Review: Mrs. Mannerly by Different Stages
by Michael Meigs
Jennifer Underwood and Suzanne Balling have worked together on stage before, perhaps most memorably in the 2009 Different Stages production of Christopher Durang's Miss Witherspoon which brought Balling a B. Iden Payne award as supporting actor in a comedy. That production, like the current staging of Mrs. Mannerly by Jeffrey Hatcher, was directed by Karen Jambon. Both works are lightly ironic comedies; both show these two very familiar and much applauded Austin actresses to great advantage.
Playwright Hatcher makes for us a first-person narrative of his own youthful self. The premise is cute, even silly: he's a bright gauche twelve-year-old, pretty much a loner uncomfortable with other kids. His parents sign him up for a class in etiquette given weekly at the YMCA by the august 'Mrs. Mannerly. Jennifer Underwood as the precise, demanding and somewhat absurd old lady has been giving this class for 36 years. This semester's class is made up of half a dozen young teens, each of them deftly sketched by Balling. It's a delicious evening, a sort of banquet of comic character -- Underwood as the immovable object and Balling as all those resisting forces.
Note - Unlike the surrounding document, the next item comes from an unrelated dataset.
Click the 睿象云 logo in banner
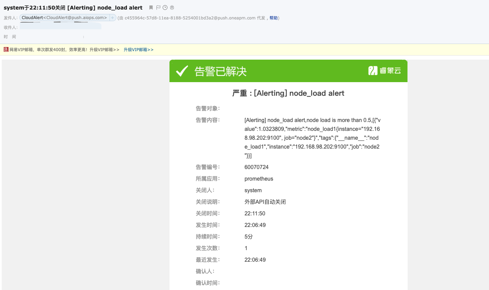Image resolution: width=489 pixels, height=290 pixels. tap(385, 71)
Suzanne Balling in her new pixie cut is Jeffrey, proxy for the playwright. She steps out to narrate and comment, then slips back into the scene to deal and deliver clever flash characterizations. The class diminishes over the course of the semester as one and another of the young horribles drops out or disappears, till eventually only Jeffrey is left. Other characters pop briefly into view in Balling's skin, including a jovially drunken old high school drama teacher.
The piece shifts subtly, becoming a 'buddy movie' of sorts, affectionately showing the mellowing of the apparently stern old spinster with the mysterious past and the earnestly ambitious youngster who wants to excel at something, anything, even if it's only the demonstration at a meeting of the Daughters of the American Revolution of table setting, greetings, polite conversation and other genteel arts. Mrs. Mannerly assigns points for each activity. Usually this is a competition, but with the participants reduced to one, the striving is Jeffrey's in search of the never achieved 'perfect score.'
Beyond the artfully constructed comedy of manners and nostalgia lies a contemplation of the difficult arts of growing up and growing old. Underwood and Mrs. Mannerly are undisputably grownups but just as indisputably have the hearts of the young and wistful. Balling and Hatcher -- both the character and the playwright -- are musing about the accumulation of experience and understanding that accompanies us as we age. The contrasts pop out most forcefully and comically with the use of four-letter words and the asides when Balling speaks in the voice of the playwright.
This 90-minute evening is a fine opportunity to get to know the Santa Cruz Center for Culture, the repurposed locale of Aztlan Dance Company on the south side of east 7th Street across from Huston-Tillotson University and adjacent to Planned Parenthood (which makes its parking lot available to theatre patrons). It has the appealing scruffiness of a make-do theatre locale, and we can expect to see more performances there. Jennifer Underwood and Suzanne Balling combine to produce theatre to transform it not only into Steubenville, Ohio, in the 1960s but also into a magic lantern of memory.